I had a horrible, sickly January, pretty much keeping me in the house. It wasn’t until this Monday that I felt I could go to a movie theater without ruining everyone else’s fun with my coughing and sneezing. (That’s why I didn’t cover Noir City or IndieFest this year.)
Here’s what I’ve been seen for some time, in order of best to worst.
B+ Killer’s Kiss (1955), Criterion Channel
Stanley Kubrick’s second film just may be the best-looking movie made on a very tiny budget. He raised money from friends and family, cut corners all over, and yet resulted in something special. Kubrick shot the picture as well as wrote, directed, and edited, and it’s one of the best-looking noirs ever. The fight scenes are striking and powerful. But there’s nothing original or special about the hackneyed story. After this movie, all of his films were made with Hollywood money, and would be based on published novels (with the arguable exception of 2001).
B Zero for Conduct (AKA Zéro de conduite, 1933), Criterion Channel
Students rebel at a strict boys’ boarding school. Oddly, not all the teachers seem to be jerks…one even does a surprisingly good Charlie Chaplin imitation. You can’t watch this 1933 film, which uses dialog sparsely, without thinking of the films it inspired, including François Truffaut’s The 400 Blows and Lindsay Anderson’s If…. Often funny and almost always anarchistic. Like Buster Keaton’s Sherlock Jr., this 44-minute movie is too short to be called a feature and too long to be a called a short.

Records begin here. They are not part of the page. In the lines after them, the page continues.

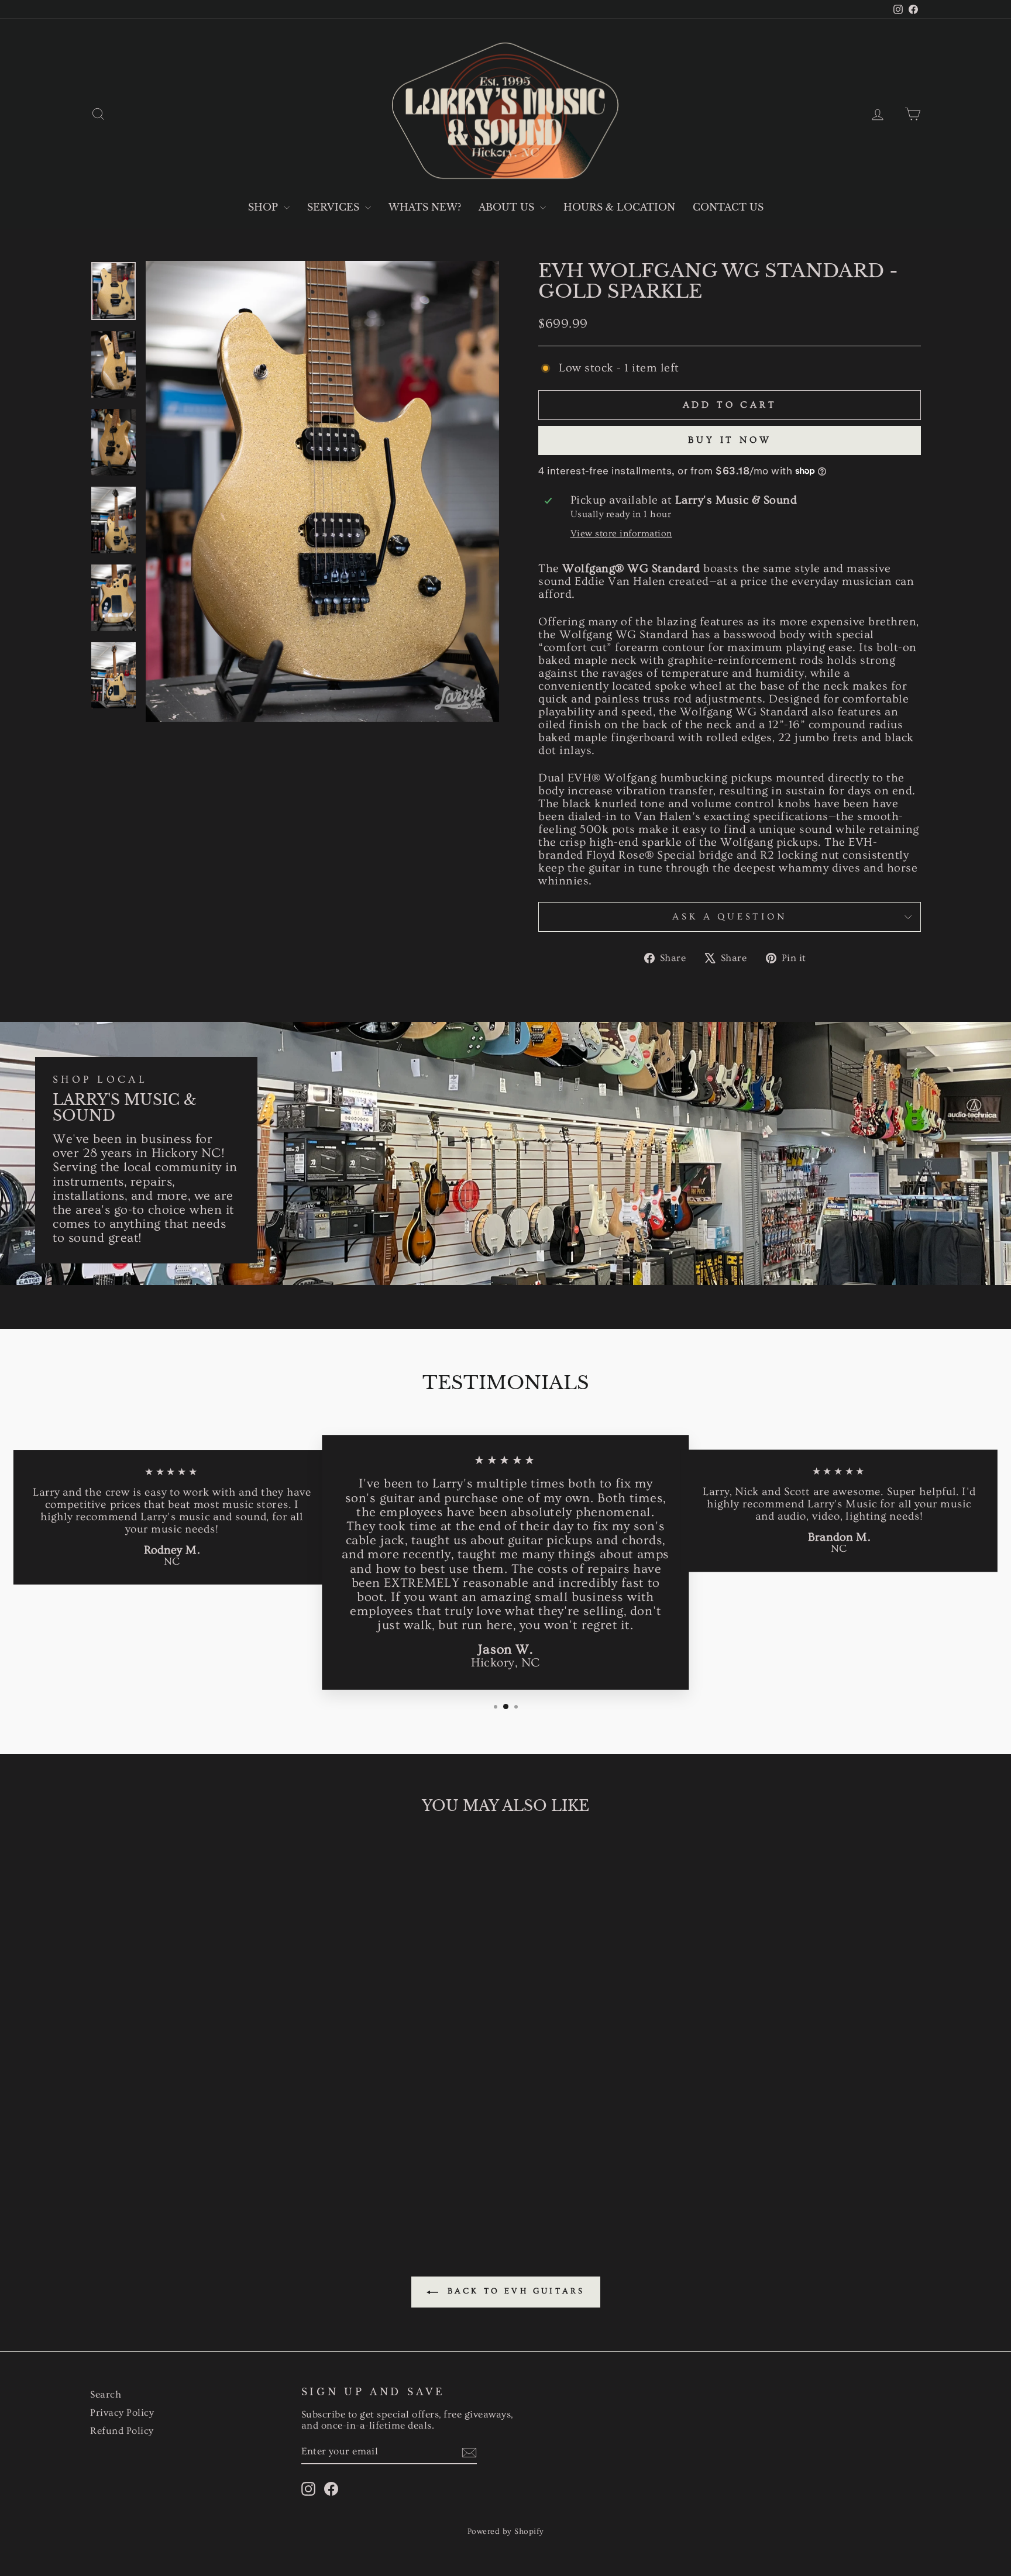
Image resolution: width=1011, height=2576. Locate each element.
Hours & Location (619, 207)
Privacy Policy (122, 2412)
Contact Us (728, 207)
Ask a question (729, 916)
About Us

B- 1917 (2019), Albany Twin
To the film’s merit, Sam Mendes’ World War I adventure doesn’t glorify war; almost everything goes bad and remains horrible. On the other hand, it doesn’t even care to try to treat the enemy as more than cardboard villains. Mendes manages to create suspense and horror throughout this story about two British soldiers trying to bring an important message to an officer over dangerous territory. Cinematographer Roger Deakins tried to shoot the film to look as if it’s a single take, but some of the seams are often visible.
C- Blaze (2018), Netflix Blu-ray
How many movies do you have to see about self-destructive country western singers before you get sick of them? The most original twist on the formula that you get here is that the young woman who loves him and suffers for him is Jewish (Alia Shawkat). Oddly, the film gives Ben Dickey, the actor who plays Blaze, credit for writing most of the songs, even though the real Blaze Foley really did write songs. You know from the start that Blaze will die young, and you spend most of the movie waiting for it to happen. Director Ethan Hawke should stick to acting.
D+ The Swimmer (1968), Criterion Channel
By the late ’60s, American audiences wanted films that were edgy, difficult, and experimental. But not every experiment works. The story might have worked as a satirical comedy, which is probably why composer Marvin Hamlisch worked so hard to make it sound tragic. Burt Lancaster stars as a member of a wealthy community; they all know each other and spend their time drinking near their backyard swimming pools. He decides to swim home via his neighbors’ pools – although he really just walks from pool to pool and swims one lap in each. On the other hand, Lancaster looks great in swimming trunks – the only thing he wears, and briefly not even that.